Einstürzende Neubauten - 11.11.2014 - Tempodrom

Einstürzende Neubauten

Einstürzende Neubauten

Ein Klagelied ist's geworden, das neue Album der Einstürzenden Neubauten. Wobei: das ist eigentlich schon nicht ganz korrekt. Denn LAMENT versteht sich gar nicht unbedingt als ordentliches neues Album - sondern eher als Studioversion einer Liveperformance. LAMENT sollte nicht einfach nur gehört, sondern vielmehr erlebt werden - als physische Performance. Mit Andrew Unruhs gigantischen Instrumenten und Geräten, die akustisch das Gefühl erzeugen, das so sehr zum Inhalt des Klagelieds passt wie kaum andere Klangerzeuger.

Dieser Inhalt nämlich ist: der 1. Weltkrieg. Die in der Tradition der Avantgarde stehenden Techniken der Einstürzenden Neubauten eignen sich wie kaum andere für die Beschäftigung mit diesem Weltereignis vor 100 Jahren: alles begann mit umfangreichen Recherchen von Ton-Aufnahmen aus den Jahren 1914-1916 von Kriegsgefangenen aus aller Welt (aufgenommen in einem der ersten großen Lager in der Nähe Berlins), aus dem Lautarchiv der Humboldt­Universität Berlin und dem Deutschen Rundfunkarchiv. Materialbesichtigungen im Militärhistorischen Museum Dresden und musikgeschichtliche Verbindungen von einem der ältesten musikalischen Formen (wie eben dem LAMENT, dem Klagelieg und der Motette eines flämischen Renaissancekomponisten, der wie viele der Tondokumente der Kriegsgefangenen, die biblische Geschichte vom verlorenen Sohn behandelt).
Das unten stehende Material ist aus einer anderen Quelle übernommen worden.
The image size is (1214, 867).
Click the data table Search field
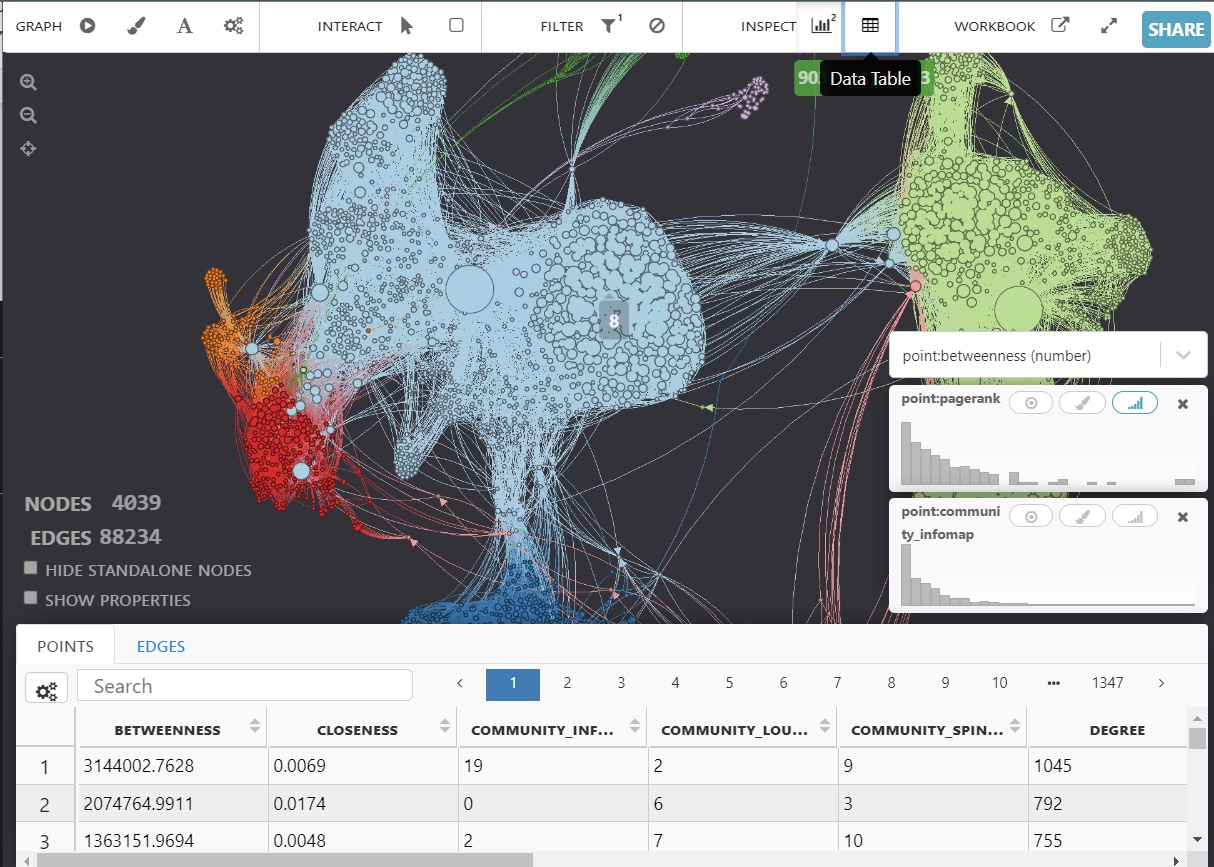[245, 686]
Das Instrumentarium der Neubauten aus Stahl, Stimme, objets trouvés und innovativster Technik wurde hierfür mit einem Streicher­Ensemble erweitert, verworfen und neu definiert. LAMENT muss als Gesamtwerk verstanden, gefühlt und erlebt werden, nicht als Ansammlung von "Songs". Schließlich enstand die Musik, all ihre Klänge und Geräusche, anhand der Geschichte, die erzählt werden sollte - die Art und Weise, wie LAMENT mit Original-Tondokumenten spielt, Wahrnehmungen erzeugt, Hymnen einwebt oder auch Klassiker zitiert, macht den Horror und das Grauen des Krieges deutlich.

Nicht zuletzt Blixa Bargelds Hypothese, der 1. Weltkrieg dauere an - die "Friedenszeiten" gewissermaßen als Pausen zum Luftholen anzusehen, und andere Kriegsschauplätze auf der Welt als Stellvertreterkriege - wird von LAMENT unterstützt.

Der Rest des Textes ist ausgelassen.